So Vinegar and Salt? Dilute with water or not.


----------



## hoppy2B

Belgrave Brewer said:


> So Vinegar and Salt? Dilute with water or not.


I don't know the exact proportions that you can dilute down to. You will need to experiment. It will depend on how much salt you put into it. If you are spraying a lot of salt it can build up in the soil apparently.


----------



## Mardoo

Wouldn't the salt leach into your planting areas?


----------



## Belgrave Brewer

hoppy2B said:


> I don't know the exact proportions that you can dilute down to. You will need to experiment. It will depend on how much salt you put into it. If you are spraying a lot of salt it can build up in the soil apparently.


Ok, I'll pass on that idea.

I'll save the salt and vinegar for my fish & chips.


----------



## Yob

hoppy2B said:


> I don't know the exact proportions that you can dilute down to.
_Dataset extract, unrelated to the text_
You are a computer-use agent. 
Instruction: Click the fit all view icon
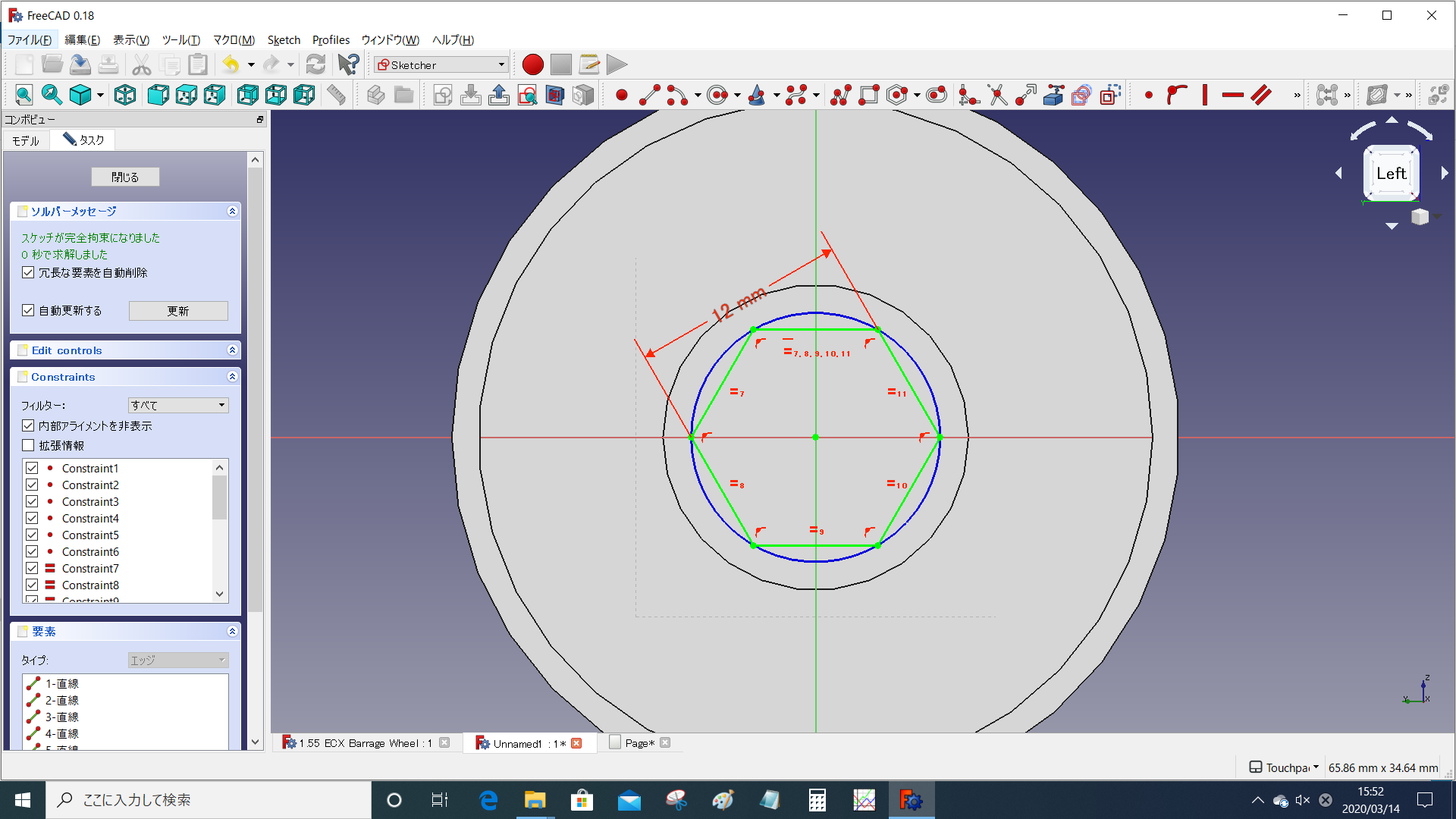point(24,95)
You will need to experiment. It will depend on how much salt you put into it. If you are spraying a lot of salt it can build up in the soil apparently.


This is the most idiotic thing I've ever read in a plantations thread..
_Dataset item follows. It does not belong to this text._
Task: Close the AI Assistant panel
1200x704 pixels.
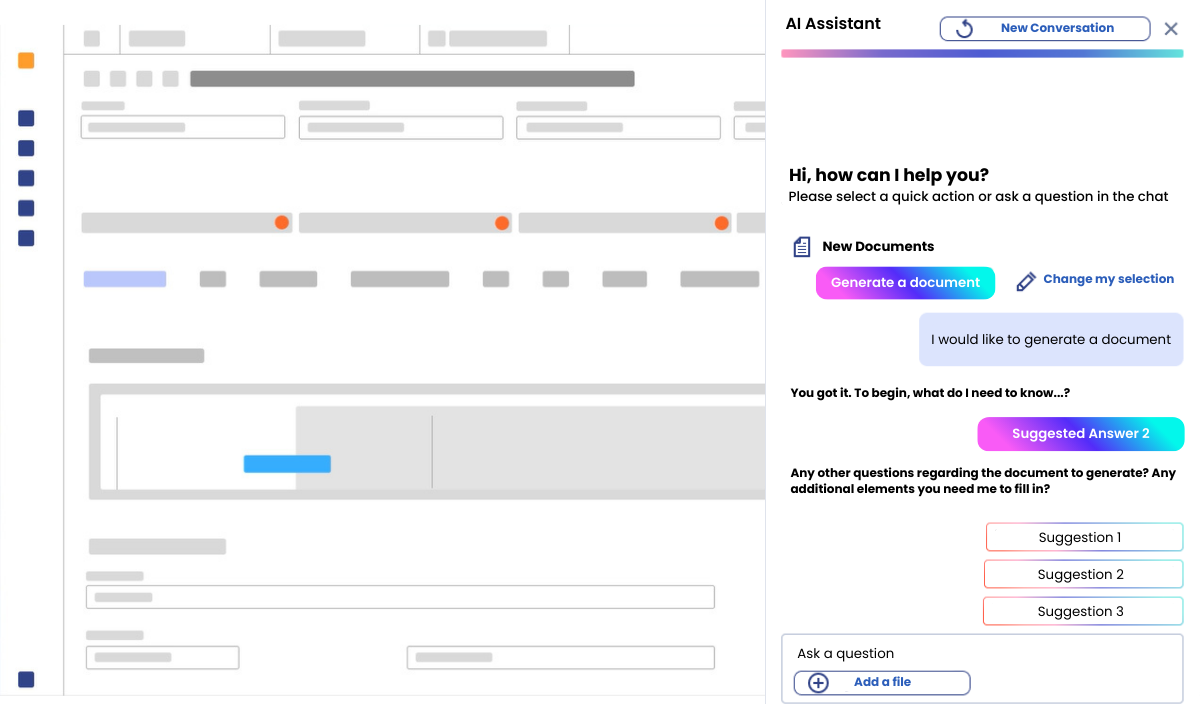Action: tap(1171, 29)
You could also use sulphuric acid.. But would you?

Really...


----------



## drsmurto

hoppy2B said:


> If you are growing organic and want to kill the grass between your rows of hops you can spray with vinegar. You can add some salt to the mix if you want to dilute the vinegar down a bit and make it go further.
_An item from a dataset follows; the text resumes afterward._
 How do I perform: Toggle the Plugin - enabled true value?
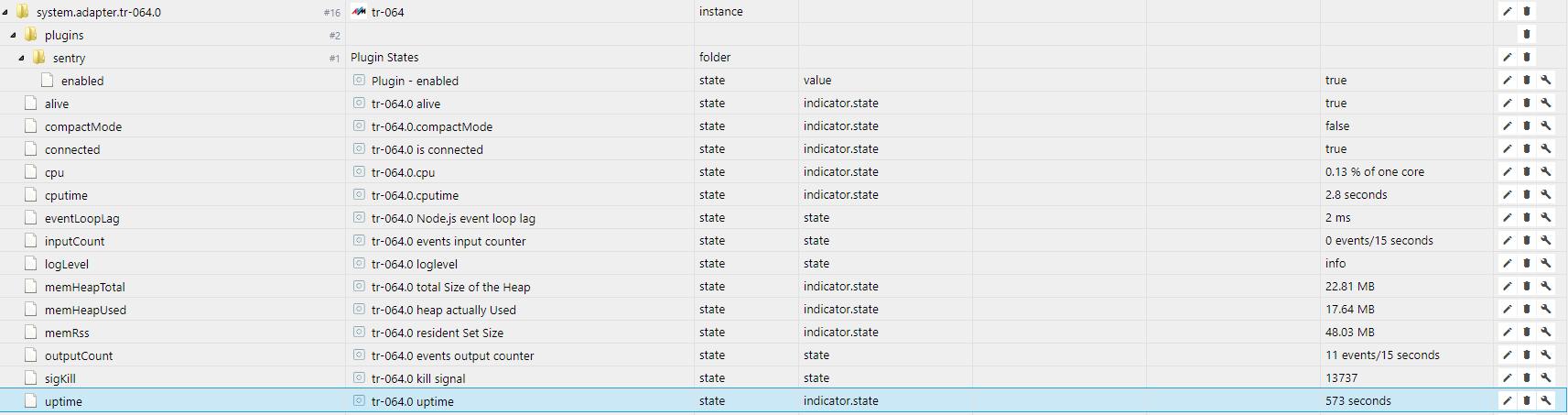pos(1336,81)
Why not just use David Avocado Wolfe's tears?


----------



## yankinoz

About salt and vinegar:

Vinegar is biodegradable and won't last long in soil, let alone build up. 

Salt accumulation is a well-known hazard for irrigated farms even where the water contains only traces. Prevention and cure is flushing the salt out of topsoil. So salt accumulation is most likely where the climate is dry and soil drainage poor. If drainage is good, growers sometimes flush built-up salt down by flooding.

Personally, I'd never apply salt to a garden.

I've had a vineyard and used mulch fairly successfully to control weeds, but that was in a land free from kikuyu grass. What idiot brought that in?

Whether plastic mulch fits your definition of organic, it would be effective, except kikuyu would probably find an opening next to the emerging hop vine.


----------



## hoppy2B

DrSmurto said:


> Why not just use David Avocado Wolfe's tears?


Are you retarded or something? Can't come up with anything other than derogatory dribble?


----------



## hoppy2B

Yob said:


> This is the most idiotic thing I've ever read in a plantations thread..
> 
> You could also use sulphuric acid.. But would you?
> 
> Really...


Could you cease and desist with your offensive derogatory comments? Vinegar is used by organic growers to kill weeds.


----------



## drsmurto

hoppy2B said:


> Are you retarded or something? Can't come up with anything other than derogatory dribble?


Maybe, the jury is still out on that but when i see bullshit organic gardening tips I respond with the king of all natural bullshit, Mr David Avocado Wolfe. 

Vinegar does 4/5ths of **** all useful in the garden, unless you are trying to change the pH in a very small area. Your suggestion of adding an acid and salt to soil is what i would think of as retarded advice. But then organic gardening in general is full of natural news bullshit, covered in lipstick and presented as science. Vinegar has an impact on the above ground growth only. If you want to argue this fact, provide some evidence. Until then, I'll continue to call out your dwarf hop growing advice as bullshit.


----------



## Yob

hoppy2B said:


> Could you cease and desist with your offensive derogatory comments? Vinegar is used by organic growers to kill weeds.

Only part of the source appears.